Comunisti? Non possiamo permettercelo

D’Alema, che a differenza di altri non ha mai negato di essere stato comunista, lo sapeva: «Se votassero solo quelli che leggono libri e giornali non ci sarebbe partita, vinceremmo noi. Ma siccome vige il suffragio universale...». Per lui, il fatto che il Pd non abbia sfondato, che la sinistra sia rimasta fuori dal Parlamento e che operai e ceti popolari - quelli che «per definizione» dovrebbero votare i nipotini di Marx e Lenin - abbiano invece premiato non solo il Pdl ma anche l’aborrita Lega, non dev’essere stata una sorpresa.
Gli altri, come al solito, non hanno capito nulla. E sentenziano sprezzanti, come fa Gad Lerner, che il federalismo fiscale è un’invenzione verbale per dire «ognuno si tenga i suoi soldi» e che i richiami alle radici e ai valori tradizionali sono «inautentici e fasulli», strumentali al partito di Bossi per «cavalcare pericolosamente la xenofobia». Oppure strillano, come fa il Manifesto a proposito del Veneto, di «allarme per il crescente razzismo» e di «paure fittizie: gli albanesi che rapinano le ville». Capito bene? L’emozione suscitata dal massacro di due poveri custodi, torturati e uccisi in una villa vicino a Treviso da due clandestini albanesi, per i compagni è una «paura fittizia». E questo spiega più di mille parole il risultato elettorale.
No, non hanno capito niente. Ancora adesso continuano a parlare di «presunta questione settentrionale». A dipingere i leghisti alternativamente come macchiette o come pericolosi razzisti. A liquidare il fenomeno con una preoccupata alzata di spalle. Ma la verità è che la Lega li ha soppiantati proprio nel cuore di quella gente di cui si riempiono continuamente la bocca ma dei cui bisogni reali sanno pochissimo. Non è razzismo desiderare sicurezza, ma è difficile da capire per chi, dall’alto della torre d’avorio del suo ben protetto quartierino, parla solo per astrazioni e tra i «migranti» - com’è d’obbligo chiamare gli immigrati nei salotti buoni - non distingue il bravo lavoratore dal delinquente. Non è egoismo chiedere che i soldi versati in tasse ti ritornino sotto forma di servizi e infrastrutture in percentuali non troppo inique; ma vaglielo a spiegare a chi di servizi ne ha in abbondanza per censo, venera la categoria della «solidarietà verso il mezzogiorno» come un totem all’ombra del quale giustificare ogni forma di assistenzialismo e considera chi non la pensa come lui un evasore fiscale tout court.
I sindaci leghisti del Nord - i Gentilini, i Tosi, i Bitonci, i Prevedini - finiscono sui giornali, compresi quelli inglesi e spagnoli, per le loro iniziative più eclatanti e anche discutibili, come no.
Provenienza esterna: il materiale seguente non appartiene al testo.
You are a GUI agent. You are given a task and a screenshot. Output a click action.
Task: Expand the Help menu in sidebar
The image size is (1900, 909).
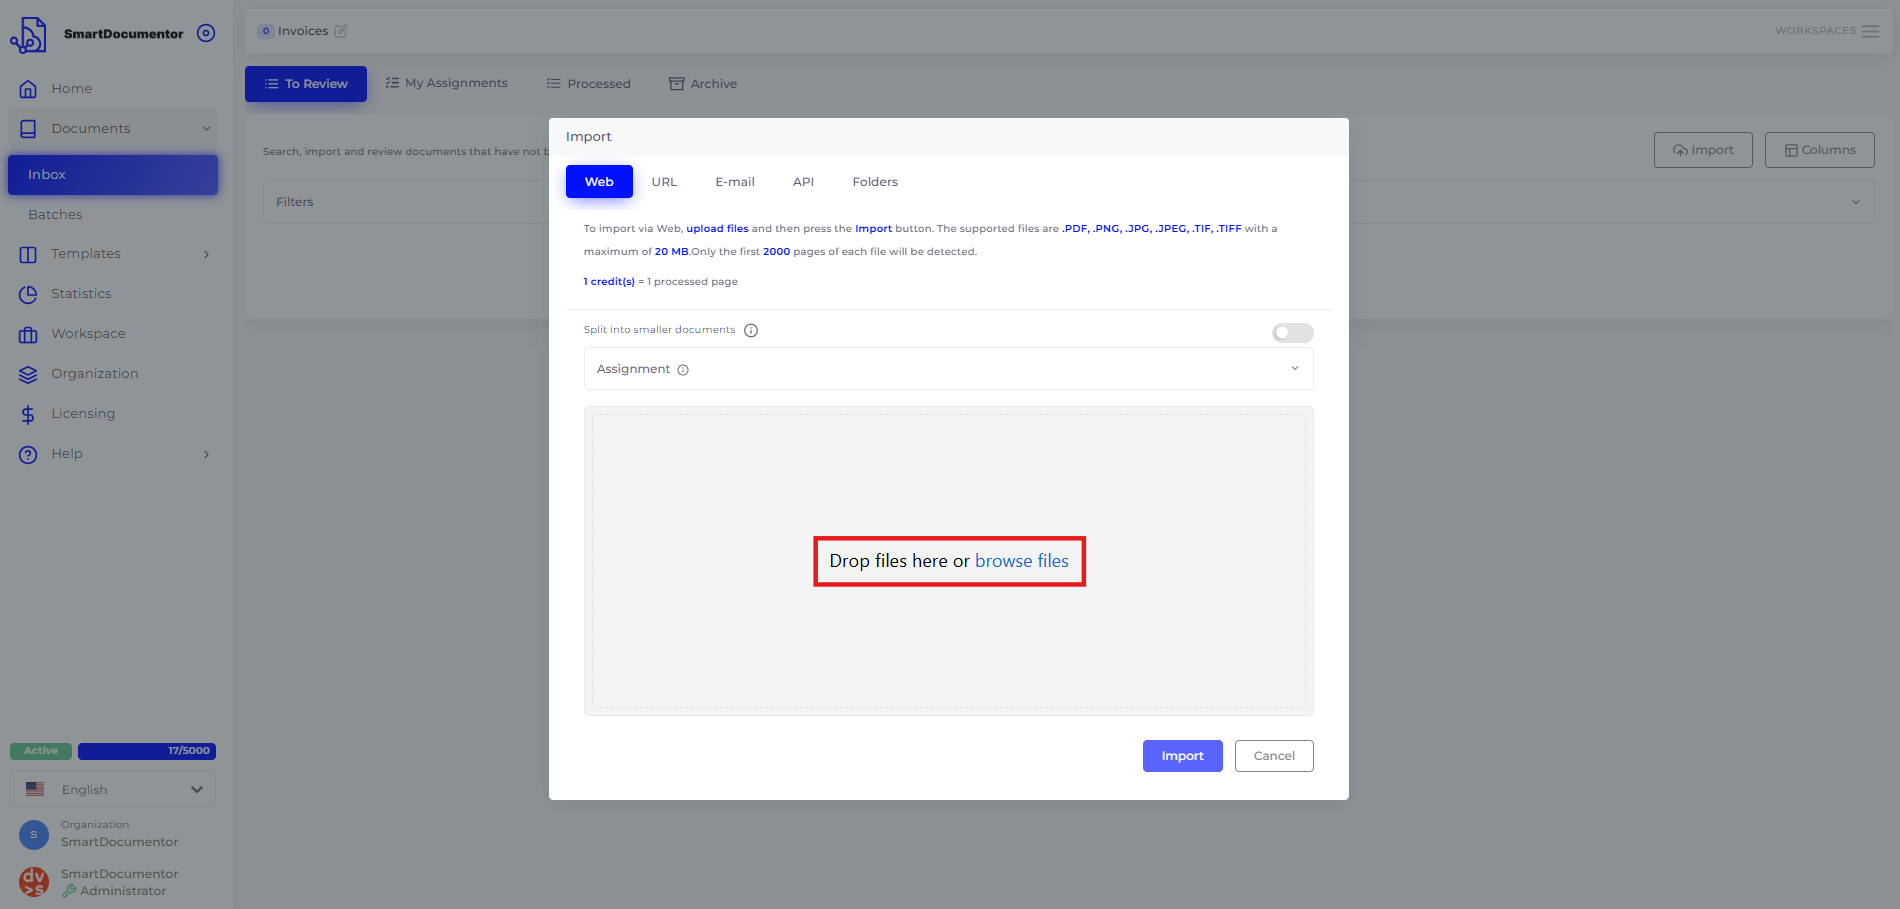(206, 454)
Ma è un abbaglio colossale ridurli al folclore della definizione: «sceriffi». Saranno brutti, sporchi e cattivi, ma in questi anni hanno saputo sintonizzarsi con la loro terra come nessuno, hanno interpretato e spesso risolto, almeno in parte, i problemi dei loro cittadini. I quali li apprezzano e li rispettano al di là delle (o nonostante le) loro «sparate». E ora questi amministratori sono la punta di lancia dell’ennesima riscossa leghista, la nuova classe dirigente di un Carroccio di lotta e di governo che, non a caso, tracima dalle tradizionali roccheforti e sfonda persino nella «rossa» Emilia Romagna. Dove le chiavi del potere sono sempre in mano agli ex pci, ma dove la gente normale si trova ad affrontare situazioni analoghe a quelle dei vicini veneti e lombardi.

E comincia a pensare che, forse, chi ancora sventola bandiere rosse tessute col cashmere o fa la predica dalla tolda dello yacht non gliela racconta poi tanto giusta.
Non a caso quelli della falce e martello sono quasi spariti: il fatto è che, per essere comunisti, oggi bisogna poterselo permettere. Gli altri, magari, votano Lega.